Determine test effectiveness with Mutation Testing

Has one of the following ever happened to you?

You looked at your project’s bug database, and found that half the reported bugs were regressions?
- Despite the fact that your project has 80% test coverage?
- And every bug solved in the past three years had a unit test specifically to reproduce said bug?
Or perhaps you were refactoring some crucial logic, and broke it
- And you ran the unit tests to help debug it
- And found they were all green

At this point, once the panic has passed, you should probably start an investigation:

What other features that we thought were properly tested are actually broken?
Which of our tests are effective?
Which tests do we need to fix?

Manually analyzing your tests to answer these questions will take a considerable amount of time, and depending on the size of your codebase is somewhere between extremely tedious and impossible.

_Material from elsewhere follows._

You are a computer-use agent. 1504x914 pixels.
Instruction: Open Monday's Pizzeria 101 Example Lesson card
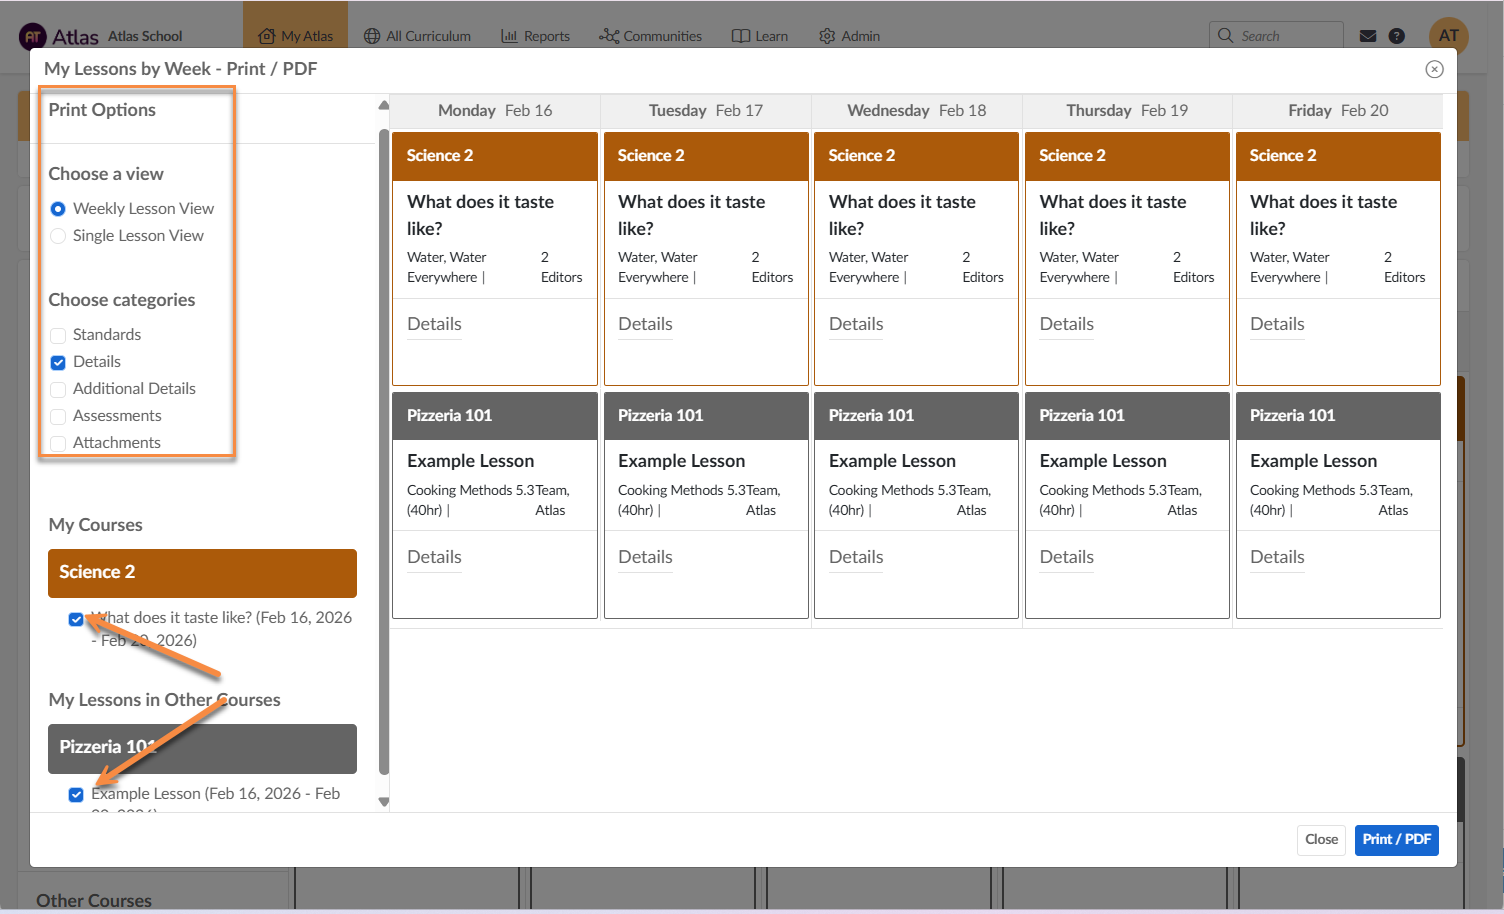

Fortunately, there are tools to help you with this, and a technique known as Mutation Testing.

Mutation Testing

Mutation testing is a analysis technique that modifies the code executed by your automated tests in small ways, to produce deviations called mutants, that are often minor errors that coders typically make:

Inverted operators (<= instead of >)
Inverted expressions (return true instead of return false)
Modified operators (replace + by * or /)
Modified variable values (replacing values with null or vice-versa)
Replacing instances with null
Removed method calls

This technique was originally proposed in 1971 by Richard J. Lipton, though the technique became a lot more feasible to automate with more recent advances in computing power.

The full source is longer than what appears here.